As the nation enters what appears likely to be a slow and prolonged economic recovery, the central role that postsecondary education plays in contributing to upward mobility is receiving renewed attention. Indeed, since unemployment is closely correlated with level of education, policymakers are right to look to increase college enrollment and graduation rates as a way to improve Americans’ economic success.
Past research from Pew’s Economic Mobility Project (EMP) has shown that a college degree quadruples the chances that an individual born into the bottom income quintile will reach the top quintile in adulthood. For community colleges in particular, the project has shown that getting a community college degree increases earnings by an average of $7,900 annually—an earnings increase of 29 percent over those with only a high school diploma. Further, per-credit returns to community and four-year colleges are similar: both convey an annual earnings increase of roughly four to six percent for every 30 credits (two semesters) of courses completed.
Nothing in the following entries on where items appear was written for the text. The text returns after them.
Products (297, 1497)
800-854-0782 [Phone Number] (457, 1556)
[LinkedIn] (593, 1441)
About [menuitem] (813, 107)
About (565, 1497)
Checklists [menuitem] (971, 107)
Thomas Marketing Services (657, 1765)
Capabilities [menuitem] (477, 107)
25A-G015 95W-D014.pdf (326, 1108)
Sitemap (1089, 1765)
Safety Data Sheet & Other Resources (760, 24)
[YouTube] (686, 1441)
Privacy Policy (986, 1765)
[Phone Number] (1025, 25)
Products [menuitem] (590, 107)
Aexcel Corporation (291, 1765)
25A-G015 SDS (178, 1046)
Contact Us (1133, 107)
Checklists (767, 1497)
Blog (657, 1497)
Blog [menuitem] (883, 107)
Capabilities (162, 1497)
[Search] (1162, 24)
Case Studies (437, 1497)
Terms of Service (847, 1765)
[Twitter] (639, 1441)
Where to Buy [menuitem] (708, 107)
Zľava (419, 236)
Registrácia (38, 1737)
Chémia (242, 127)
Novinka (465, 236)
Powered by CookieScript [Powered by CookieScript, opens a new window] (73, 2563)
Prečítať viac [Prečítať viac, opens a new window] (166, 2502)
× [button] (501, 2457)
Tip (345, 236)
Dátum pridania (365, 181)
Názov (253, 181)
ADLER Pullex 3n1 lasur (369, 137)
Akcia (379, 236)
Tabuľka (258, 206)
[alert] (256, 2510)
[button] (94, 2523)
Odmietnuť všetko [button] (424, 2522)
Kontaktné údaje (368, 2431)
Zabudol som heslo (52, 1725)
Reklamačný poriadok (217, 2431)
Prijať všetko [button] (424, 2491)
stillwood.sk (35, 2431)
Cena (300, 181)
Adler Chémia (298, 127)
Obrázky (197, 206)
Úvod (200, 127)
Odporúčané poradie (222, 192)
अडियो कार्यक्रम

Despite this compelling evidence, until recently attention to higher education has largely overlooked the powerful role the nation’s community colleges—which enroll almost half of America’s undergraduates annually—play in boosting economic mobility. Using a database that includes detailed education and employment histories of 84,000 Florida students who reached the twelfth grade in 2000, this paper examines the role community colleges play in enhancing the upward economic mobility of their students. The study looks at the various pathways through which students can increase their earnings, including transferring to a four-year college and completing a terminal associate degree or certificate in a range of high-return fields.